Luz has had a rough life in Mexico. Taken as property by one outrageous thug and traded to another, El Principe. She’s been beaten, imprisoned, and has lived her life drugged and numb to help her forget who she is, what she is, and the things she’s lost. While she’s lost so much, nothing has hurt her worse then knowing she has a daughter somewhere in the United States. It’s this fact that helps her sober up and form a plan to escape her imprisonment and reunite with her daughter. She never knew it would lead to a .45, two dead bodies and a bag full of cash.

Right off the bat I was hooked on Richard Lange’s latest novel “Angel Baby”. Luz is instantly wrapped up in suspense as we watch her deeds unfold in chaos. Then we get a glimpse of her owner, a vicious Mexican drug lord who has every cop in his pocket, thousands of eyes on the street, and enough power to stretch his arms across the border into the states if necessary to get back what’s his.

As the novel progresses we meet the other players in this fantastic tale. A burnt out gringo named Malone who gets paid to help those looking for a better life across the border, as long as their willing to pay. Malone is living day to day, drunk out of his mind when sobriety isn’t needed for a job. The liquor is his only escape from a dark past that haunts him and makes him pray for death when he’s dry.

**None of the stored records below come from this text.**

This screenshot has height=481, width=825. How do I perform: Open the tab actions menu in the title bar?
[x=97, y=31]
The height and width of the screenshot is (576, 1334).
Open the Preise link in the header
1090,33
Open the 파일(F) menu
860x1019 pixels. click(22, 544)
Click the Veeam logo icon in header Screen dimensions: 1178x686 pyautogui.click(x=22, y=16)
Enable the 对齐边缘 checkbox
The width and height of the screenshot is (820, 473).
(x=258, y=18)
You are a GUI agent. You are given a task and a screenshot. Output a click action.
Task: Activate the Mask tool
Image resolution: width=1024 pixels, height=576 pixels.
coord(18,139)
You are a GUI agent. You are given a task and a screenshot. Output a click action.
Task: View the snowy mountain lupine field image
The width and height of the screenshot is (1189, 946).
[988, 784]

Jeronimo is a former gang banger from Los Angeles that moved to Mexico to get away from trouble. He landed a job with Luz’s owner as an enforcer and spent his days performing acts he now finds despicable now that he’s settled down and has a family. He only has a couple of years left on his sentence before he can get back to them, but it’s not long before his old boss has him sprung from prison to go after Luz. The stakes are high and El Principe won’t take no for an answer. Jeronimo knows he has no other choice but to track Luz down, be it Mexico or the states.

Finally we wrap up the cast with Thacker, a rouge border agent that’s lost it all and has found a relatively cushy job scaring border crossers out of their money or coming to other terms if they have none. He’s a man who can be bought and whose goodwill has dried up and died inside of him.

Every new character that pops up in the novel is simply shrouded with this idea that they can be redeemable, and it’s here where you get caught up in the story. Weather it’s El Principe showing his true colors when it comes to Luz, Malone on the verge of finding a reason to be alive, Jeronimo edging the borders of what might very well be his true self, or Thacker’s past, which makes him a former good guy, just having fallen on tough times.

You want some of these characters to fight against their nature, be either good, or become the evil their characters keep flirting with. You have the scenario’s in which we find all of our characters and the anxiety those cause when proceeding through the novel. You want things to go well, but you also feel this guilty tinge that you want them to get by, but just barely.

Lange delivers the novel with a very smooth masterstroke that sets up the world of Angel Baby the way you want a bleak cold world. No punches are pulled for the sake of brevity, our villains are disgusting, despicable, and monstrous, but you just have to come to the conclusion as to who is a monster and who is not. It could be a main character or it could be a fleshed out background character that some may or may not put stock into.

In the end it’s simply a, let me use this cliché, rollercoaster ride. The novel never lets up, giving you something to hope for, someone to root for, and all the violence you can handle. While not ultraviolet, it’s certainly no young adult novel. Well worth checking out.